WHAT YOU ARE ASKED TO DO
For this exercise, write out exactly the lines from the line containing "You are a computer-use" through the last line of the records, and no other lines.
-----
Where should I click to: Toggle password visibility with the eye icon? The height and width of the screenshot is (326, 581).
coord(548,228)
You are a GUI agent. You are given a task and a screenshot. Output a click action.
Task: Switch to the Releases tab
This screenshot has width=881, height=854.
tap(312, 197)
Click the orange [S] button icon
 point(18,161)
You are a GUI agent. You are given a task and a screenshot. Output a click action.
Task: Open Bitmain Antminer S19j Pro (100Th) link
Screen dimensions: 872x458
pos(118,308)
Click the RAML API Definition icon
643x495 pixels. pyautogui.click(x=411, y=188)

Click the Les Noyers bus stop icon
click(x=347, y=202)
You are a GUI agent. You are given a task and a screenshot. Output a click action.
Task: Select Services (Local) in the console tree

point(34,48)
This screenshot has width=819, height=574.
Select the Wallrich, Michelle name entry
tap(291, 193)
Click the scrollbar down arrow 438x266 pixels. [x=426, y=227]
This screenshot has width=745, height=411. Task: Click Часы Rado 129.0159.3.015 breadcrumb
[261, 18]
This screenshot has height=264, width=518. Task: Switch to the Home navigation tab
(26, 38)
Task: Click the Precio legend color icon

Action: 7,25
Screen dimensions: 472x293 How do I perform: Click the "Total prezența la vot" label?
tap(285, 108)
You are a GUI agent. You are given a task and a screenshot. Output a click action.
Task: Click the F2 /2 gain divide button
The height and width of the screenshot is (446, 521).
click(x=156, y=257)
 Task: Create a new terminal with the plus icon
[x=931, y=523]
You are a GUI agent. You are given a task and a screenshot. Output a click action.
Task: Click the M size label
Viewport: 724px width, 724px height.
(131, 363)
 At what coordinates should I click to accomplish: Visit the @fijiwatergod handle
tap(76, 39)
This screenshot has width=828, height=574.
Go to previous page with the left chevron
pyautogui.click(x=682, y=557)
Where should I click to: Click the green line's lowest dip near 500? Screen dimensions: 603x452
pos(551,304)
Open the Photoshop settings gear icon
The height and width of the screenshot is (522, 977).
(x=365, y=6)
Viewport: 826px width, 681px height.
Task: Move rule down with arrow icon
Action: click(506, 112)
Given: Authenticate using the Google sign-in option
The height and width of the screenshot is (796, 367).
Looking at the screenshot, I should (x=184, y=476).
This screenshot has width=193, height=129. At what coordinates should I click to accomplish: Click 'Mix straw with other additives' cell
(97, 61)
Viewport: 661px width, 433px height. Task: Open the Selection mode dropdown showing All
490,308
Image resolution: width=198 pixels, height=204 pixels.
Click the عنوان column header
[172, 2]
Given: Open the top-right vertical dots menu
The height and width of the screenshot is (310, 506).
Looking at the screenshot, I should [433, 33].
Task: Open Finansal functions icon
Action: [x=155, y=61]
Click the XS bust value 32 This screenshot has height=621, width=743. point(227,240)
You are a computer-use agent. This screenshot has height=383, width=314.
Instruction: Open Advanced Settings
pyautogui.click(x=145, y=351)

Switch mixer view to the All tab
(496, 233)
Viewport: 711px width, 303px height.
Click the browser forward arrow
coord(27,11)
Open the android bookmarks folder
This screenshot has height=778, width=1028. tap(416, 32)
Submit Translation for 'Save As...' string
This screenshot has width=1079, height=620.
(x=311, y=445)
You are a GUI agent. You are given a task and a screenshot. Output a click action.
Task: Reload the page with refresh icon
-----
FINISHED EXERCISE
You are a computer-use agent. This screenshot has height=383, width=314.
Instruction: Open Advanced Settings
pyautogui.click(x=145, y=351)

Switch mixer view to the All tab
(496, 233)
Viewport: 711px width, 303px height.
Click the browser forward arrow
coord(27,11)
Open the android bookmarks folder
This screenshot has height=778, width=1028. tap(416, 32)
Submit Translation for 'Save As...' string
This screenshot has width=1079, height=620.
(x=311, y=445)
You are a GUI agent. You are given a task and a screenshot. Output a click action.
Task: Reload the page with refresh icon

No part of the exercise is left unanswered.